Samuel Blake is a second-year medical student at the Carle Illinois College of Medicine. He received his bachelor’s degree in chemical engineering from the University of Connecticut, with a specialty in lipid nanoparticle development. During the COVID-19 pandemic, he served as a critical care EMT in Los Angeles and Orange Counties. He collaborated with the Structural Heart Clinic at the Beth Israel Deaconess Medical Center to limit coronavirus exposure by facilitating virtual preoperative screenings for high-risk patients. His current research at Carle Foundation Hospital and the Beth Israel Deaconess Medical Center focuses on optimization of spine surgery approaches and outcomes, including novel percutaneous and robotic-assisted procedures, smart spine hardware, predictive surgical risk modeling, and the impact of digital health technologies and psychosocial factors on surgical outcomes.

Aditya Vaidyam is a second-year medical student at the Carle Illinois College of Medicine and formerly Assistant Director of Clinical Systems at the Division of Digital Psychiatry at the Beth Israel Deaconess Medical Center. His research focus ranges from engineering and architecting health care systems that improve access and quality of care to investigating the underlying symptomatology of mental illness.
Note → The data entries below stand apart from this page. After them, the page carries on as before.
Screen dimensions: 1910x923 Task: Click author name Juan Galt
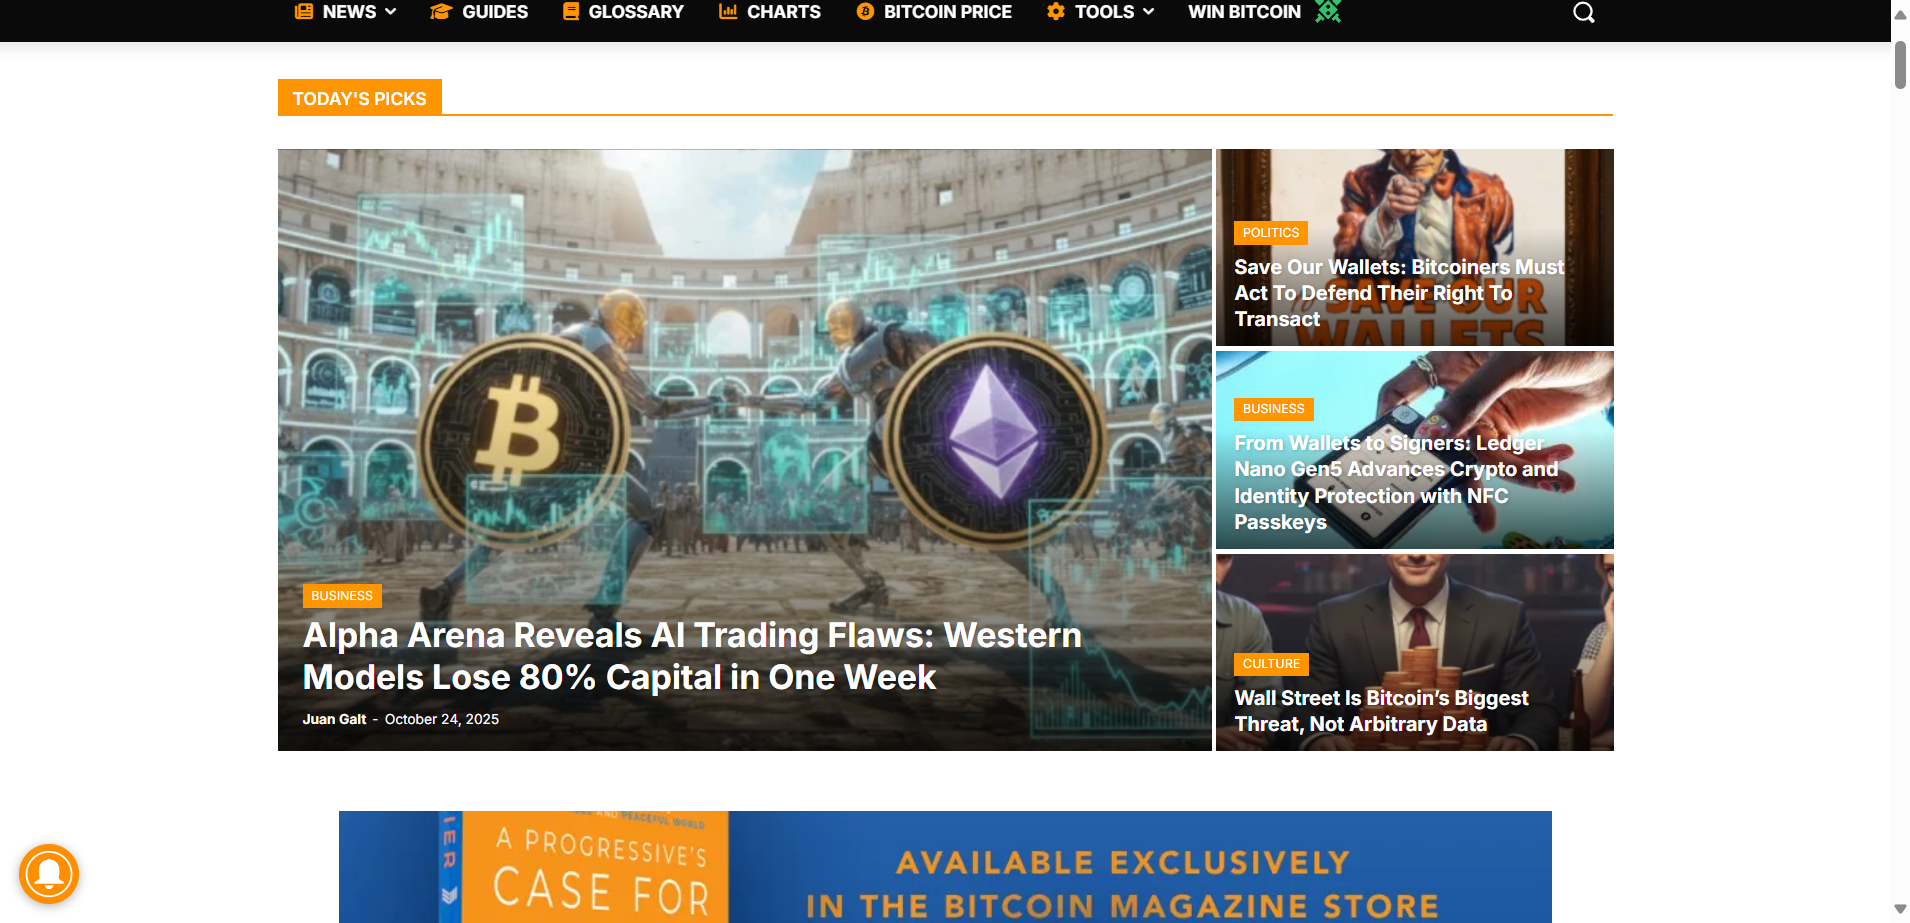point(334,719)
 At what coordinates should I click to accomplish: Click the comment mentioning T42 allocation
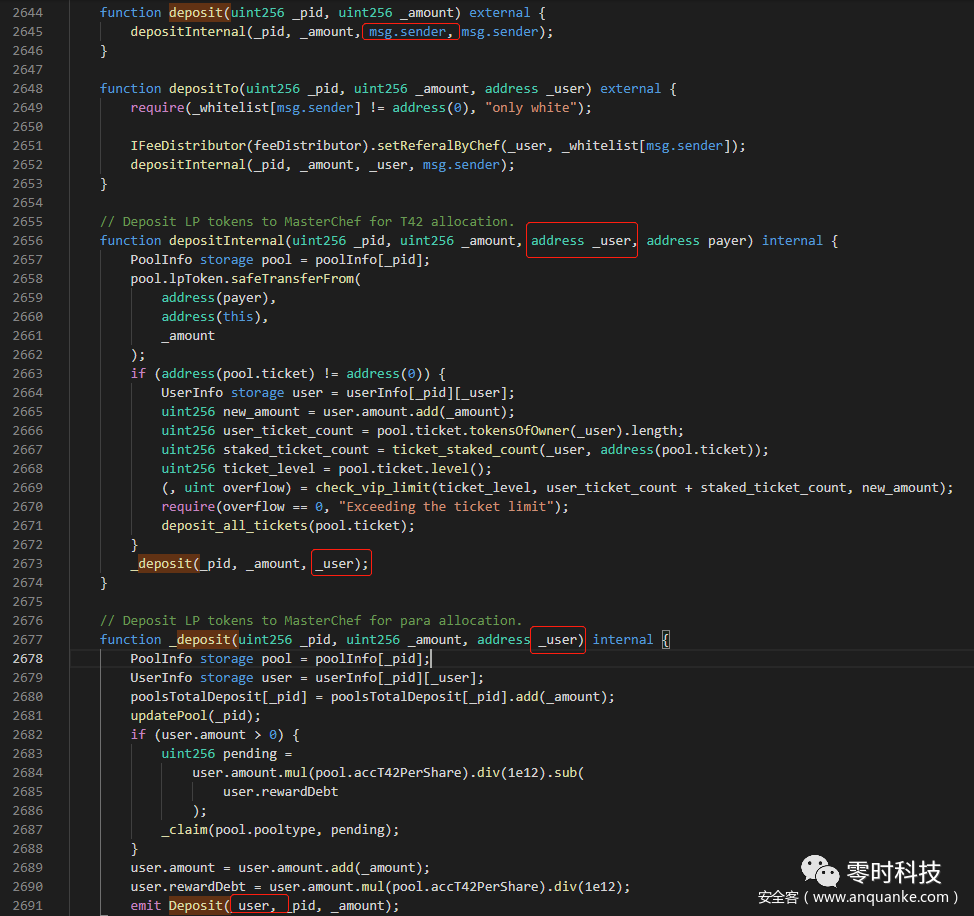pos(306,222)
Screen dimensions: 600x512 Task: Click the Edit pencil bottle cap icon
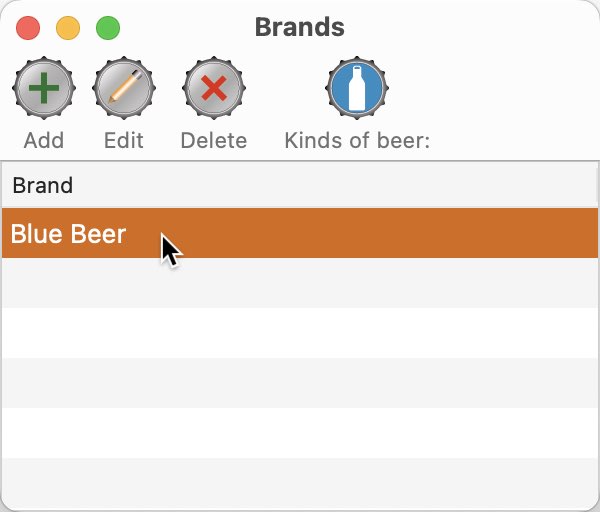[124, 88]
He is a principal architect of the LAMP Platform, which supports personalized just-in-time adaptive interventions and digital phenotyping in populations with serious mental illnesses such as schizophrenia. His clinical research involves the use of machine learning algorithms for longitudinal data analysis and personalized interventions for mindfulness and patient education. Vaidyam holds a bachelor’s degree in neurobiology & physiology and computer science from Purdue University, as well as a master’s degree in medical science from Boston University.